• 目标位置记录
+ + + +
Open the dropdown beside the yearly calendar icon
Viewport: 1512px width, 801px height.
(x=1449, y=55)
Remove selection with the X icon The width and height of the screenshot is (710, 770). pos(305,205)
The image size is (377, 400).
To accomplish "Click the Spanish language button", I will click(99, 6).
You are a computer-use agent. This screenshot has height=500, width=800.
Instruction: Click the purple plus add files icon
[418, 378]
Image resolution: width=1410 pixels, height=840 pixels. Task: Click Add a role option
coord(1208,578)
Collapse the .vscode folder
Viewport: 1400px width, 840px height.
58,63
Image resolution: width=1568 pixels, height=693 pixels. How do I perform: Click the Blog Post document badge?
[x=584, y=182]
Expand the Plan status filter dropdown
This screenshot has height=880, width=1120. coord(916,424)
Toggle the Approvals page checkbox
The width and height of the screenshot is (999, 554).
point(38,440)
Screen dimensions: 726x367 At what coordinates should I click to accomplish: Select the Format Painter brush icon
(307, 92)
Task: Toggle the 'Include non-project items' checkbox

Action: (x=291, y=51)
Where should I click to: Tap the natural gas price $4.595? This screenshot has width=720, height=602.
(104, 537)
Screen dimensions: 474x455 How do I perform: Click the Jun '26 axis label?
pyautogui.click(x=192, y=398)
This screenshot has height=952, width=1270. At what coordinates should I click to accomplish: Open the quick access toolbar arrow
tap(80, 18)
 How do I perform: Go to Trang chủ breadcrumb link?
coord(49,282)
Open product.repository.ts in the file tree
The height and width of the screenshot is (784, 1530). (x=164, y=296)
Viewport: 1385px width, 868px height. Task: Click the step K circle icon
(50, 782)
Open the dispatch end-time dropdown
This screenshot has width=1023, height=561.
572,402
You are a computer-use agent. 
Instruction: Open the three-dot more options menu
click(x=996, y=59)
+ + + +
• 你的任务
把上面的记录逐行排成编号列表，略去空行。

• 完成结果
1. Open the dropdown beside the yearly calendar icon
2. Viewport: 1512px width, 801px height.
3. (x=1449, y=55)
4. Remove selection with the X icon The width and height of the screenshot is (710, 770). pos(305,205)
5. The image size is (377, 400).
6. To accomplish "Click the Spanish language button", I will click(99, 6).
7. You are a computer-use agent. This screenshot has height=500, width=800.
8. Instruction: Click the purple plus add files icon
9. [418, 378]
10. Image resolution: width=1410 pixels, height=840 pixels. Task: Click Add a role option
11. coord(1208,578)
12. Collapse the .vscode folder
13. Viewport: 1400px width, 840px height.
14. 58,63
15. Image resolution: width=1568 pixels, height=693 pixels. How do I perform: Click the Blog Post document badge?
16. [x=584, y=182]
17. Expand the Plan status filter dropdown
18. This screenshot has height=880, width=1120. coord(916,424)
19. Toggle the Approvals page checkbox
20. The width and height of the screenshot is (999, 554).
21. point(38,440)
22. Screen dimensions: 726x367 At what coordinates should I click to accomplish: Select the Format Painter brush icon
23. (307, 92)
24. Task: Toggle the 'Include non-project items' checkbox
25. Action: (x=291, y=51)
26. Where should I click to: Tap the natural gas price $4.595? This screenshot has width=720, height=602.
27. (104, 537)
28. Screen dimensions: 474x455 How do I perform: Click the Jun '26 axis label?
29. pyautogui.click(x=192, y=398)
30. This screenshot has height=952, width=1270. At what coordinates should I click to accomplish: Open the quick access toolbar arrow
31. tap(80, 18)
32.  How do I perform: Go to Trang chủ breadcrumb link?
33. coord(49,282)
34. Open product.repository.ts in the file tree
35. The height and width of the screenshot is (784, 1530). (x=164, y=296)
36. Viewport: 1385px width, 868px height. Task: Click the step K circle icon
37. (50, 782)
38. Open the dispatch end-time dropdown
39. This screenshot has width=1023, height=561.
40. 572,402
41. You are a computer-use agent. 
42. Instruction: Open the three-dot more options menu
43. click(x=996, y=59)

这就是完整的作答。